[Collected data]
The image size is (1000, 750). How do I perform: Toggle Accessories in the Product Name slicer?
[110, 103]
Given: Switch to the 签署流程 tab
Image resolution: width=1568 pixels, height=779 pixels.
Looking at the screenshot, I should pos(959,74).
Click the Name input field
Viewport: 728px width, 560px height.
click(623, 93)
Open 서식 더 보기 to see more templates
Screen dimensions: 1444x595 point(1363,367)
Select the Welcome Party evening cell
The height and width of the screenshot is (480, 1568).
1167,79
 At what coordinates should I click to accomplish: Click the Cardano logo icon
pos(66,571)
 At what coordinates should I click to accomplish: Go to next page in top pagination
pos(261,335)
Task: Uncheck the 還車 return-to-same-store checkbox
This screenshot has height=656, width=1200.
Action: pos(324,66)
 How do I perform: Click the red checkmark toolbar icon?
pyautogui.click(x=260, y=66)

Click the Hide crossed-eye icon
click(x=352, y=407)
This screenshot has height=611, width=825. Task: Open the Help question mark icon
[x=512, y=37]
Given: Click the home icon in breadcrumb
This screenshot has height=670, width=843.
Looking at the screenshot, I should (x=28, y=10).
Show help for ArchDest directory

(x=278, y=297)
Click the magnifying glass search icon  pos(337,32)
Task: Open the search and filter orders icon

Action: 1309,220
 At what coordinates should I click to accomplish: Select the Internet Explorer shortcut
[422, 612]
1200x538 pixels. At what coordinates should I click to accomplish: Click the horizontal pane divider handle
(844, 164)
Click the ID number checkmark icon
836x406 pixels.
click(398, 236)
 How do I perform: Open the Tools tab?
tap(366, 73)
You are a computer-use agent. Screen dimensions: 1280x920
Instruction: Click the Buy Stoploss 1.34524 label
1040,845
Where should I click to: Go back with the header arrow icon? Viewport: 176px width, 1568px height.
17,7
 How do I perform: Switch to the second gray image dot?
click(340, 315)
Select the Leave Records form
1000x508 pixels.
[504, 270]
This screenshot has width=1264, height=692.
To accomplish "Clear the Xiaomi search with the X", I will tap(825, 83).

— What this task involves —
Output exactly the lines above, from the one holding "At what coordinates should I click to accomplish: Select" through the end of the data, including the first and last.

— Finished task —
 At what coordinates should I click to accomplish: Select the Internet Explorer shortcut
[422, 612]
1200x538 pixels. At what coordinates should I click to accomplish: Click the horizontal pane divider handle
(844, 164)
Click the ID number checkmark icon
836x406 pixels.
click(398, 236)
 How do I perform: Open the Tools tab?
tap(366, 73)
You are a computer-use agent. Screen dimensions: 1280x920
Instruction: Click the Buy Stoploss 1.34524 label
1040,845
Where should I click to: Go back with the header arrow icon? Viewport: 176px width, 1568px height.
17,7
 How do I perform: Switch to the second gray image dot?
click(340, 315)
Select the Leave Records form
1000x508 pixels.
[504, 270]
This screenshot has width=1264, height=692.
To accomplish "Clear the Xiaomi search with the X", I will tap(825, 83).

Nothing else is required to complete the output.